[DATA FOR THIS EXERCISE Boundary: Start]

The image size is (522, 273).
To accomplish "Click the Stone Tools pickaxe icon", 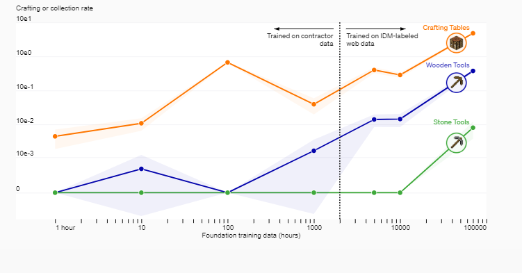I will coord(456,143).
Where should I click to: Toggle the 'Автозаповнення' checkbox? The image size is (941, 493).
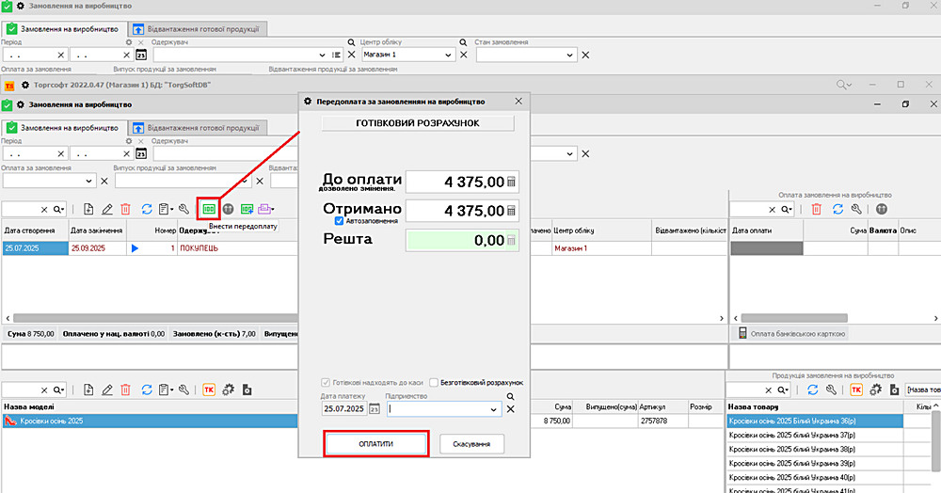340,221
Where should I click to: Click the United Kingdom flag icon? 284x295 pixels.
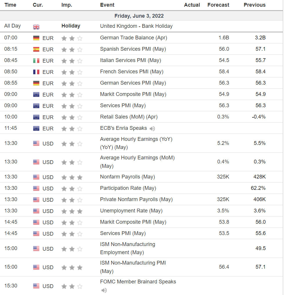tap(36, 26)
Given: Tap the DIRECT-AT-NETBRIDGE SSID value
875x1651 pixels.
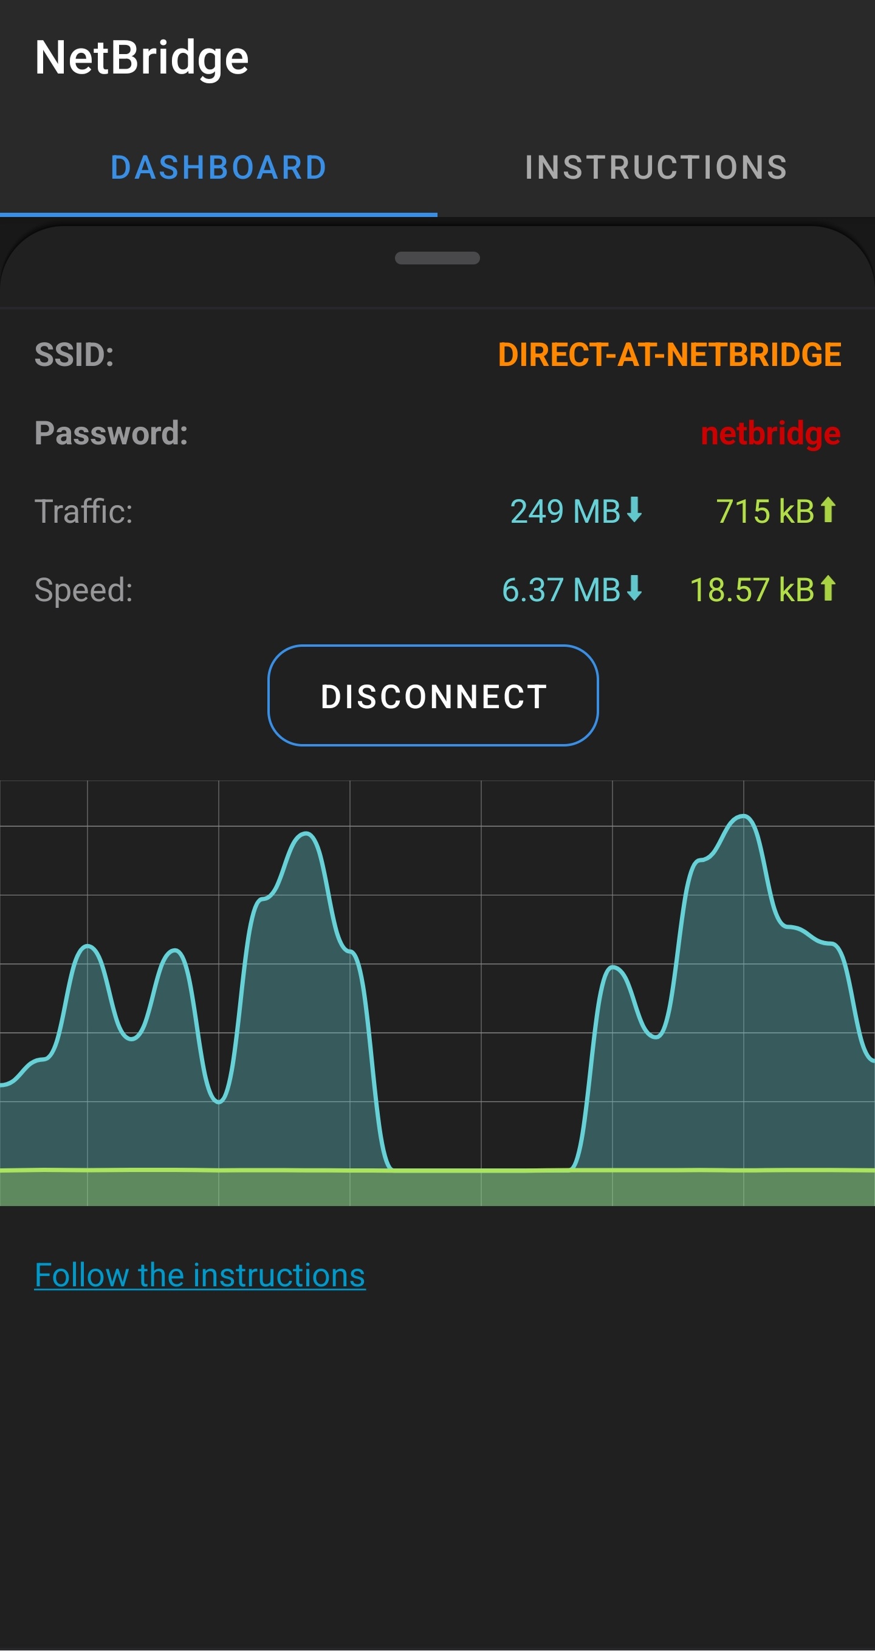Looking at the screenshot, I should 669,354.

[DATA FOR THIS EXERCISE Boundary: End]
[DATA FOR THIS EXERCISE Boundary: Start]

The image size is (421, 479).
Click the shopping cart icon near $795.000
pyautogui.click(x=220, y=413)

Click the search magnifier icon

[DATA FOR THIS EXERCISE Boundary: End]

WHAT IS BEING ASKED –
Please copy the lines in the records above between the one holding "Click the shopping cart icon near $795.000" and the one holding "Click the search magnifier icon", inclusive, exactly and with no other line.

FINISHED EXERCISE –
Click the shopping cart icon near $795.000
pyautogui.click(x=220, y=413)

Click the search magnifier icon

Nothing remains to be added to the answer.